Optionally, the external parameters include a rotation matrix and a translation matrix of a world coordinate system transformed from a camera coordinate system where the camera device is located.

Optionally, the vehicle-mounted looking-around system further includes: the internal parameters of the camera device are set; in the on-line calibration method of the vehicle-mounted all-around system, when the 2D image is subjected to projection transformation processing to obtain a corresponding 3D image, at least part of pixel points in the 2D image are projected from a camera coordinate system to a world coordinate system by using a matrix of the external parameters and the internal parameters.

Optionally, the online calibration method of the vehicle-mounted looking-around system further includes:

when the correction quantity adopted for updating the external parameter is larger than or equal to a first threshold and the iteration number of the correction quantity is smaller than a second threshold, performing projection transformation processing on the 2D image again by using the updated external parameter to obtain an updated 3D image so as to obtain the iterated correction quantity, and updating the external parameter again by using the iterated correction quantity until the correction quantity is smaller than the first threshold or the iteration number of the correction quantity is larger than the second threshold.

Optionally, before performing projection transformation processing on the 2D image to obtain a corresponding 3D image, defining a rendering range of the 3D image in a world coordinate system; and when the 2D image is subjected to projection transformation processing, only pixel points corresponding to the rendering range in the 2D image are subjected to projection transformation to the world coordinate system.

Optionally, the information of the lane line is detected from the 3D image by using a line detection method.

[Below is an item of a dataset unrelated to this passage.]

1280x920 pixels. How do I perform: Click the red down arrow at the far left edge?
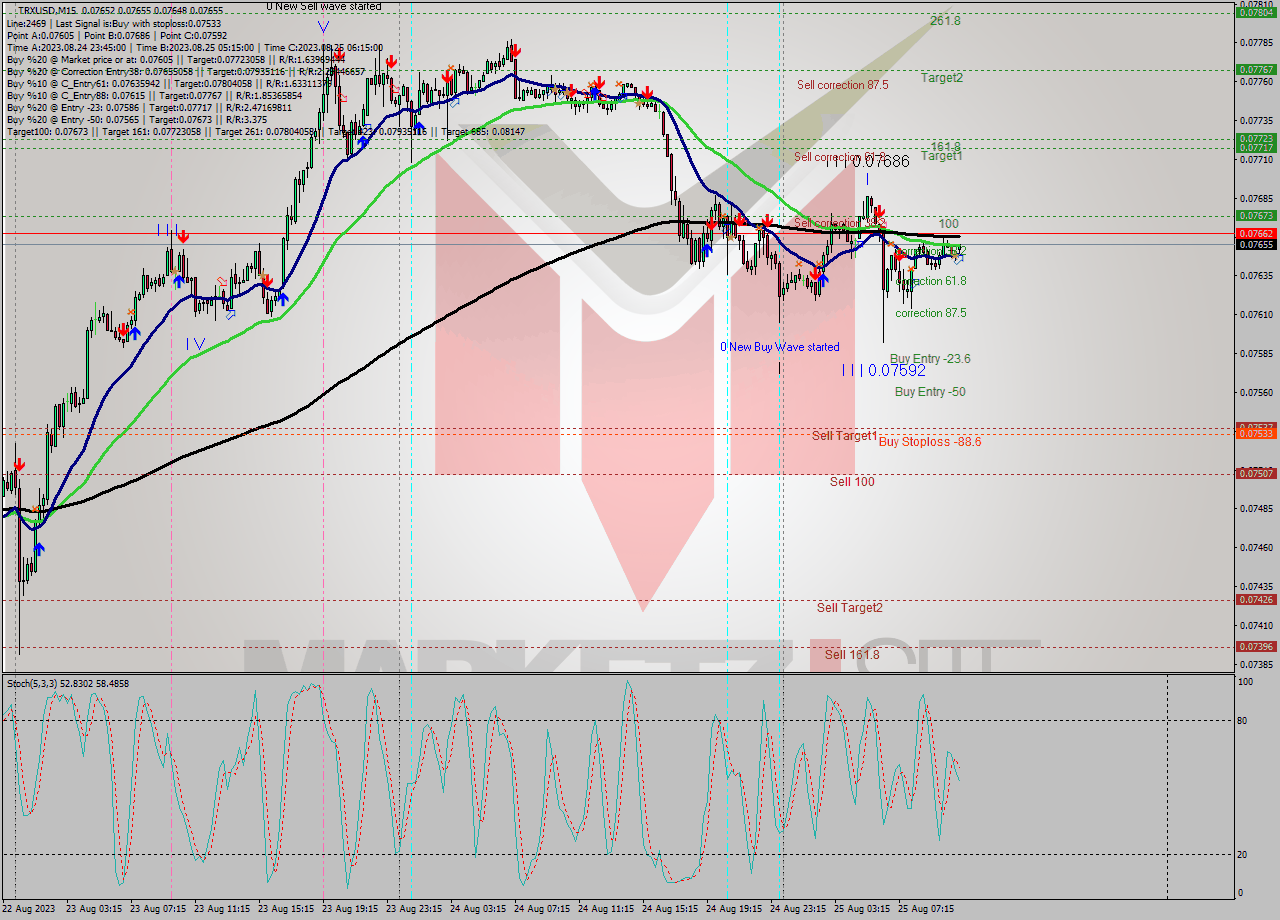click(x=19, y=464)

Optionally, the correction amounts include correction amounts of a yaw angle, a roll angle, a pitch angle, an up-down offset, and a left-right offset of the image pickup device.

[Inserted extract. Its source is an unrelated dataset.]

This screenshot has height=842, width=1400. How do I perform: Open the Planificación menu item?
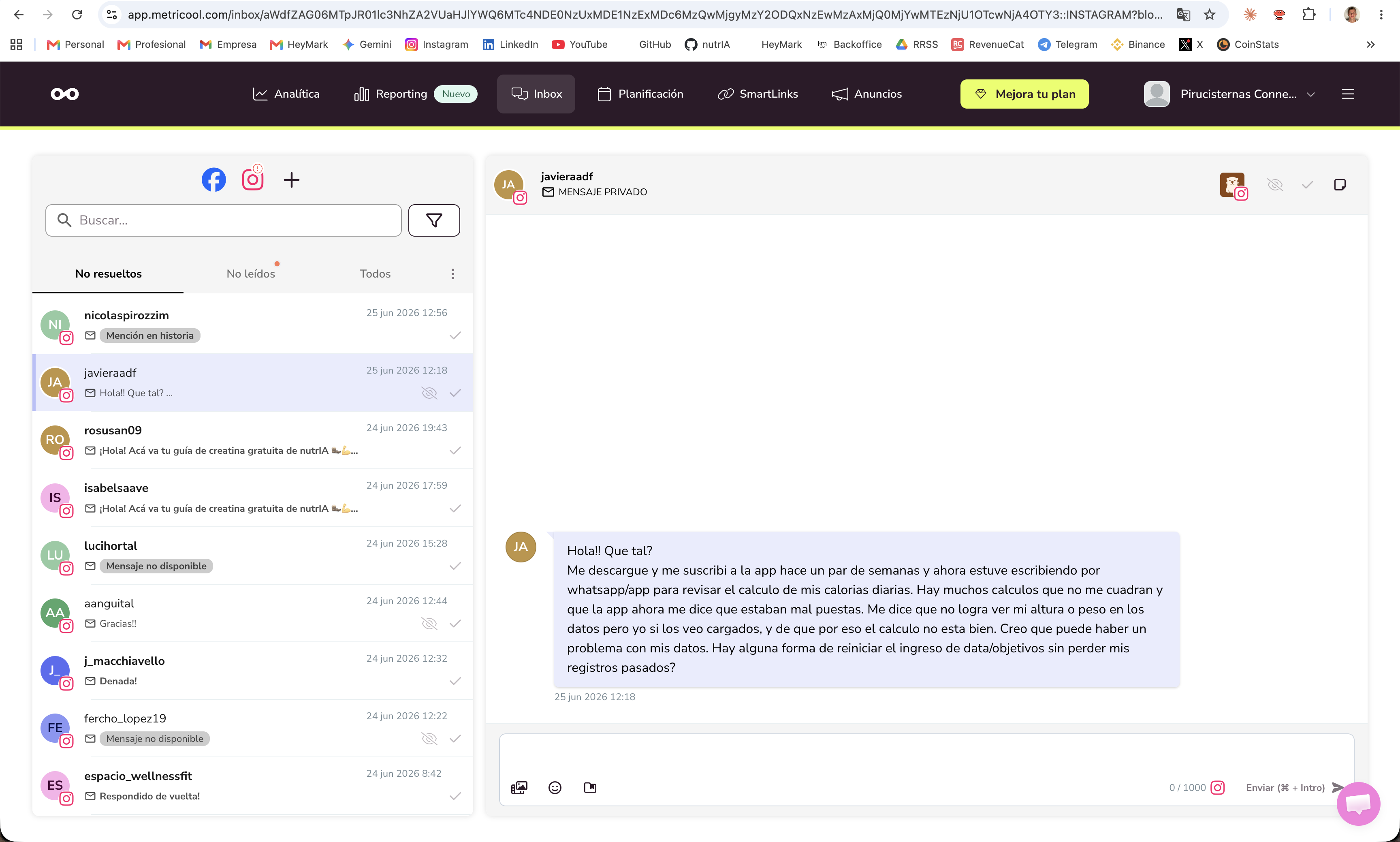click(x=640, y=94)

Optionally, the characteristics of the lane line include an inclination and a width of the lane line.

The invention provides a vehicle-mounted all-round looking system, which comprises an online calibration device and a plurality of camera devices, wherein the online calibration device is used for online calibrating external parameters of the camera devices in the vehicle-mounted all-round looking system; wherein the external parameter has an initial value, the plurality of camera devices are set on the vehicle according to the initial value of the external parameter before updating the external parameter, and the on-line calibration device of the vehicle-mounted looking-around system comprises:

the image extraction module is used for acquiring a group of synchronous 2D images shot by the camera device when the vehicle runs, and each 2D image comprises an image of a lane line;

the image transformation module is used for performing projection transformation processing on the 2D image extracted by the image extraction module to obtain a corresponding 3D image;

the lane line detection module is used for detecting the 3D image obtained by the image transformation module to obtain the information of the lane line;

the characteristic extraction module is used for extracting the characteristics of the lane line from the information of the lane line obtained by the lane line detection module;

the correction amount calculation module is used for calculating the correction amount of the external parameter according to the lane line characteristics extracted by the characteristic extraction module; and

and the parameter updating module is used for updating the external parameters according to the correction quantity output by the correction quantity calculating module.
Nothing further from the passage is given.